Quel était le critère pour être sélectionné ?
Il fallait un moins de douze ans qui savait jouer au foot et savait s’exprimer, même s’il ne comprenait pas ce qu’il disait !
Tu as eu l’occasion de tourner d’autres films ensuite ?
Je viens de jouer dans un film mais seulement dans la partie guinéenne alors que la majorité se déroule en France : Paris selon Moussa. C’est un bon film plein d’humour !
Penses-tu que tu pourras continuer à jouer ?
Je pense que je pourrai plonger plus tard mais je voudrais devenir footballeur, cinéaste si ça peut marcher, et plus tard journaliste-reporter sportif.
Cela fait beaucoup de projets !
Je voudrais bien les atteindre !
C’est lequel qui te tient le plus à cœur ?
Le foot, et après le cinéma.
Tu voudrais revivre le film ?
Oui, je voudrais passer du rêve à la réalité !
C’est dur de revenir à la réalité après un film comme ça !
Oui, le film est différent de la réalité. Il faut se battre pour avoir ce qu’on veut. J’ai déjà fait un essai à St Etienne en France, et je vais aussi me tester dans d’autres clubs.
Pourquoi vouloir être reporter sportif ?
Il y en a beaucoup qui n’ont pas l’expression facile : c’est décourageant.
Le film a tourné partout et est passé à la télé : ça a changé tes rapports avec tes copains ?

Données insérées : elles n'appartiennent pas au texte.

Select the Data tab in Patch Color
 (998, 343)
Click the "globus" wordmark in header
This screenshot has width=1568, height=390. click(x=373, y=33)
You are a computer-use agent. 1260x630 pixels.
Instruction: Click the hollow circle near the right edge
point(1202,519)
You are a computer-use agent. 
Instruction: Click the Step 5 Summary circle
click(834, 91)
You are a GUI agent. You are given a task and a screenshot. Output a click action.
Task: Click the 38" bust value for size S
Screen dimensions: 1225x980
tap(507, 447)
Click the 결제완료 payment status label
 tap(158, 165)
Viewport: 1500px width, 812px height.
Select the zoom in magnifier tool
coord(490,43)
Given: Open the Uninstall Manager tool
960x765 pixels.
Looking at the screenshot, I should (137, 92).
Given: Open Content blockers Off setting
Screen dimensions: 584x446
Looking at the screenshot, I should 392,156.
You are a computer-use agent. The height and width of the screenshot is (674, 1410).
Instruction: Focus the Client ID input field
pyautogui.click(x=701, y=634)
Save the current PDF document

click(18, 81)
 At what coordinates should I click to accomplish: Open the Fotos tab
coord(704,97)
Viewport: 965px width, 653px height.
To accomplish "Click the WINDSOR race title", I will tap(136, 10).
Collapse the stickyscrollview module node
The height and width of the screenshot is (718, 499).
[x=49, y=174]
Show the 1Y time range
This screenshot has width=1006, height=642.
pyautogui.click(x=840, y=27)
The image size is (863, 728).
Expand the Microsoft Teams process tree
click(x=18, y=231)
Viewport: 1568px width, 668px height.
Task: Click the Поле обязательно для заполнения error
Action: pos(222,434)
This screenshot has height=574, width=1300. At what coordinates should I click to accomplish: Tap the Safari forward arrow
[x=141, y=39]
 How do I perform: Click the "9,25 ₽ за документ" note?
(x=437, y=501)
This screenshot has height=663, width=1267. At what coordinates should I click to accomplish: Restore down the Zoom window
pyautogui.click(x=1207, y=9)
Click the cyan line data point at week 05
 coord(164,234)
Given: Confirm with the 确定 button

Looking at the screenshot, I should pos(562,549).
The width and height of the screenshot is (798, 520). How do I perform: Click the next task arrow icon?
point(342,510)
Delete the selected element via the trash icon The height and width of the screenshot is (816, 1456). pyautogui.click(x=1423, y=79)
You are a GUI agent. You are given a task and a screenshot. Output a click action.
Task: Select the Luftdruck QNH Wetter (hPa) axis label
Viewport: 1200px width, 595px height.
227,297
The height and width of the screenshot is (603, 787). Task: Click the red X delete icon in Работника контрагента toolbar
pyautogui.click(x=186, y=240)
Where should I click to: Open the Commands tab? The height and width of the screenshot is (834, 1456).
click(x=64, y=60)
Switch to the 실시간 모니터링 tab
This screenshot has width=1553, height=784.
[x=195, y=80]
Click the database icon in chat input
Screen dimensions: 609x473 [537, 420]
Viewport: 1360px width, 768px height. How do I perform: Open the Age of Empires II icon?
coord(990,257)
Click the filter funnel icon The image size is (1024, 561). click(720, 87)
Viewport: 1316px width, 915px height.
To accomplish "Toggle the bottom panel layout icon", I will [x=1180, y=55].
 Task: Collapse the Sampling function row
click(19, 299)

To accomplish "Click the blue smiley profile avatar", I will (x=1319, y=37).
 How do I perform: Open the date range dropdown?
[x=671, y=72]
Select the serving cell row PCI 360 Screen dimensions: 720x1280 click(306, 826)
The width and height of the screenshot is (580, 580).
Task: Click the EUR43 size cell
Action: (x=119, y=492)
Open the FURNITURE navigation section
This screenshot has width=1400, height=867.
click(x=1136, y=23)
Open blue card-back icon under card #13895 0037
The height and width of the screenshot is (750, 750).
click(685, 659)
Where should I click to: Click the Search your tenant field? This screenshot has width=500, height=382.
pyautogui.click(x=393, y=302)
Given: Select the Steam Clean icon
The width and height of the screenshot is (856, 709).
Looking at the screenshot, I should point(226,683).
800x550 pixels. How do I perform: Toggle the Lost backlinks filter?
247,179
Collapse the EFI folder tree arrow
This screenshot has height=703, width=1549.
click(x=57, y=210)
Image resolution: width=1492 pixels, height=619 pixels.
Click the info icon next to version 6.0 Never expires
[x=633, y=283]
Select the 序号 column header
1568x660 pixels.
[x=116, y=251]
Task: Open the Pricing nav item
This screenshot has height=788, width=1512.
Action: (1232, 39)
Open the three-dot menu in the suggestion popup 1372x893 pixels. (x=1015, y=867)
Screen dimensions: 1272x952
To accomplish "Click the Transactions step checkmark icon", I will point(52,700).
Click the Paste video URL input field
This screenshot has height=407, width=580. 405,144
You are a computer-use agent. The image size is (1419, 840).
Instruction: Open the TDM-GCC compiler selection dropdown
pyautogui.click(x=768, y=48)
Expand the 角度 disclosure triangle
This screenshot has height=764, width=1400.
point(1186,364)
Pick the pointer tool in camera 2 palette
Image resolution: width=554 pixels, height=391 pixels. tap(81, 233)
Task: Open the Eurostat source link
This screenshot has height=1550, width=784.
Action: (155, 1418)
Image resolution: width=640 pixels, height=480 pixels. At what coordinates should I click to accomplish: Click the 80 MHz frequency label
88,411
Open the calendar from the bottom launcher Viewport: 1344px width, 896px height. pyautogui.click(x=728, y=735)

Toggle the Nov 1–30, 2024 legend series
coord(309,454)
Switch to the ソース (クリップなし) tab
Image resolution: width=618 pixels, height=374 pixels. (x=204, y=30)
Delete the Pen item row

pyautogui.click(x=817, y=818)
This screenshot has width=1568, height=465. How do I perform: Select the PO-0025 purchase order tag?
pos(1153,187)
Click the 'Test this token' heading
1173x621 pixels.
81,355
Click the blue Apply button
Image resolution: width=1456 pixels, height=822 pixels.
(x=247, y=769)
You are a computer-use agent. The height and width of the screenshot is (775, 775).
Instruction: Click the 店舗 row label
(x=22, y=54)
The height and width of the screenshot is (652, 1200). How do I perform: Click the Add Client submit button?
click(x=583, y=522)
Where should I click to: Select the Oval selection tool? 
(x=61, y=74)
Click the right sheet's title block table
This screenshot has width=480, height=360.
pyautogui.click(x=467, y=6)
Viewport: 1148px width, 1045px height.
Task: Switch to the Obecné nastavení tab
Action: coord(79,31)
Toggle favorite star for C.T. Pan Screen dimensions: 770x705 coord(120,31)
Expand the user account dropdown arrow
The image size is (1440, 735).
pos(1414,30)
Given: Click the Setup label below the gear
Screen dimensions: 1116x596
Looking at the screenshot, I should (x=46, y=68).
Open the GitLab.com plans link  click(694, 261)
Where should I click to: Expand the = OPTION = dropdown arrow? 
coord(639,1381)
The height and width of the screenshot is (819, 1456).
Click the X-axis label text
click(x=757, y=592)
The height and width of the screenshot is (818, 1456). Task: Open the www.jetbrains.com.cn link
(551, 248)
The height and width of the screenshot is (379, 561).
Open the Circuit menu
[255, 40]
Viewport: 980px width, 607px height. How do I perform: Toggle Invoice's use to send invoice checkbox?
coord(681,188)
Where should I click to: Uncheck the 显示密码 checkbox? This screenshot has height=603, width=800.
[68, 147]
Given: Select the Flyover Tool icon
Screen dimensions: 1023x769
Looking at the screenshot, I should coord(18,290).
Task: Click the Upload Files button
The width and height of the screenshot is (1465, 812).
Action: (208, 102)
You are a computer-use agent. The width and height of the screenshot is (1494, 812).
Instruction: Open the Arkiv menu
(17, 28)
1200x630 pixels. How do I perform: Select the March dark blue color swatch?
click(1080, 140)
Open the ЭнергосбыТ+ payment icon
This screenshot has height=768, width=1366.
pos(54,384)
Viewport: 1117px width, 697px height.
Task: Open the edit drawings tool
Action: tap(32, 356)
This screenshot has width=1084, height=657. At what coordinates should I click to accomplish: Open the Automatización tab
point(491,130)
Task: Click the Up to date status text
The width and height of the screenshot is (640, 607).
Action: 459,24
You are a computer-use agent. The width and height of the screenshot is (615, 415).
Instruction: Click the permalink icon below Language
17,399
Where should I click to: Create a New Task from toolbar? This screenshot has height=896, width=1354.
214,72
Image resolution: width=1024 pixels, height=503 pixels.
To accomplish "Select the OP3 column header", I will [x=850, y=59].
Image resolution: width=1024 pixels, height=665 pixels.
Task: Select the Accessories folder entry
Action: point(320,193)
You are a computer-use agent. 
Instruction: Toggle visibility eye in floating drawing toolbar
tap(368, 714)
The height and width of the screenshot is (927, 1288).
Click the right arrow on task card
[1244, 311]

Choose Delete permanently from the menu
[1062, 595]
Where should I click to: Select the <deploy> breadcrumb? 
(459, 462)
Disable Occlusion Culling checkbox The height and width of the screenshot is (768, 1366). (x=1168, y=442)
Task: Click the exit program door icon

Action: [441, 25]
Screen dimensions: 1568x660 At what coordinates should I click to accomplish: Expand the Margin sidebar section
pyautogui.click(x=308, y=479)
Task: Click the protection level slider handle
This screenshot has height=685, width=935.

Quand je venais de finir le film, j’étais un héros ! J’avais des fans partout et tout le monde voulait être à côté de moi ! Au fil du temps, ça s’est calmé. Chez nous, on considère les gens comme ils sont : le succès ne dure pas. Moi, ça ne me prend pas la tête. J’arrive à maîtriser, à vivre comme je suis.
Le succès est de toute façon éphémère.
C’est une chance, c’est agréable. Je voudrais que ça se multiplie pour représenter mon pays, et même l’Afrique.
Dans le foot, on est facilement acheté par des clubs français.
Il faut sortir pour être vu et montrer son talent. Les moyens sont trop faibles en Afrique pour lancer des joueurs et leur permettre d’avoir les récompenses internationales.
Vous avez continué une relation après le film avec Cheik Doukouré ?
Oui, il est un peu comme mon papa : on est tout le temps ensemble quand il est là. Et il a fait appel à moi pour son nouveau film, même si c’est un petit rôle.
Tu poursuis des études ?
J’ai passé mon brevet et je dois faire mon lycée. Je voudrais devenir reporter. J’ai dû arrêter car mes parents sont pauvres. Je me suis donné à fond dans le foot pour trouver des revenus pour leur venir en aide. Mais j’aimerais bien reprendre maintenant.